Hitzlspergers Coming-out soll aktiven Sportlern Mut machen, ihre Homosexualität offen zu leben. Aber woran scheitert das bisher? An bornierten Fans? Oder daran, dass Klubs und Sponsoren ganz zufrieden sind, wenn sich die Frage nicht stellt?

Von Claudio Catuogno, Max Möbus und Marieke Reimann

Respekt. Mut. Natürlich hat Thomas Hitzlsperger sich über all die anerkennenden Reaktionen am Tag seines Coming-outs gefreut. Der Bundestrainer. Der DFB-Präsident. Der Sprecher der Bundesregierung. Einstige Mitspieler aus England, Italien, der deutschen Nationalelf. Alle lobten seine Courage, als erster prominenter deutscher Fußballprofi seine Homosexualität zu offenbaren. Das sei "schön zu hören", sagte Hitzlsperger am Mittwochabend dem englischen Guardian. Aber: "Das ist natürlich auch Teil des Problems."

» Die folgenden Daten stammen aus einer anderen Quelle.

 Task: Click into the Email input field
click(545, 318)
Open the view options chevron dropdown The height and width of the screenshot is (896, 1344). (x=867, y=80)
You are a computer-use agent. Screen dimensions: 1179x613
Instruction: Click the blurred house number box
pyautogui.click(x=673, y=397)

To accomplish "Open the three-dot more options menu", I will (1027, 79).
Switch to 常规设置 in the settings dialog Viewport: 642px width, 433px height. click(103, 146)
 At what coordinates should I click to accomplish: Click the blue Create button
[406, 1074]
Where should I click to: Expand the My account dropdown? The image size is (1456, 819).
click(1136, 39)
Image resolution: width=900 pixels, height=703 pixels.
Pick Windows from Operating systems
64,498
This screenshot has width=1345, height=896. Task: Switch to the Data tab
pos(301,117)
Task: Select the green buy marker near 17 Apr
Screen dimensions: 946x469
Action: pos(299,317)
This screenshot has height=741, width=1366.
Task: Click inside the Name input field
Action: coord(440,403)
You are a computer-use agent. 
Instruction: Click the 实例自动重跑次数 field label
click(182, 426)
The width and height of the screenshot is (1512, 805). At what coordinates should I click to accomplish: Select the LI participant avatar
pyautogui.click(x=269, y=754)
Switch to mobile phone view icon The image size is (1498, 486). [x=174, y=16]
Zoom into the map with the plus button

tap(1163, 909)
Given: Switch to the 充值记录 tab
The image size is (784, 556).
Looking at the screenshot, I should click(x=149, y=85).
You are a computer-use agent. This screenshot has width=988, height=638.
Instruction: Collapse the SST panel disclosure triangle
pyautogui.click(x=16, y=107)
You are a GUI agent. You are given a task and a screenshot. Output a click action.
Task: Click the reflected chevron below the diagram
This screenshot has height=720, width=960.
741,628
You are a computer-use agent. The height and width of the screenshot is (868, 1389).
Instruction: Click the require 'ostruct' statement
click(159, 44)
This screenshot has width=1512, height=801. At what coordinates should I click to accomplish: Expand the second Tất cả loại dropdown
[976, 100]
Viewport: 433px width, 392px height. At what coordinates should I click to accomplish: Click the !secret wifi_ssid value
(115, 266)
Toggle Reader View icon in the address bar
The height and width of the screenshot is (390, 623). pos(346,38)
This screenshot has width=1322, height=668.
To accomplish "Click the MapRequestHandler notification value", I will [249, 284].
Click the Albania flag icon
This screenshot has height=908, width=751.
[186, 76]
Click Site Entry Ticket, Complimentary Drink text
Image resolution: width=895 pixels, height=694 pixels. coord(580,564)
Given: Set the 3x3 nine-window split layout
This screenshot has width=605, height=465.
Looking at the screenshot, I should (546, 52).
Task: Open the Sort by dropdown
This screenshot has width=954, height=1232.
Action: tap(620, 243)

Dass er, der doch immer in erster Linie ein guter Fußballer sein wollte, jetzt quasi zur historischen Figur wird: Nationalspieler - und schwul! Dass das Normale immer noch so unnormal ist. Er hoffe wirklich sehr, sagte Hitzlsperger, "dass wir eine Zeit erleben werden, in der niemand mehr in einer solchen Situation von Mut spricht. Weil es dann ganz normal sein wird, dass ein Sportler über seine Homosexualität redet, wie andere über ihre Frauen oder Freundinnen sprechen."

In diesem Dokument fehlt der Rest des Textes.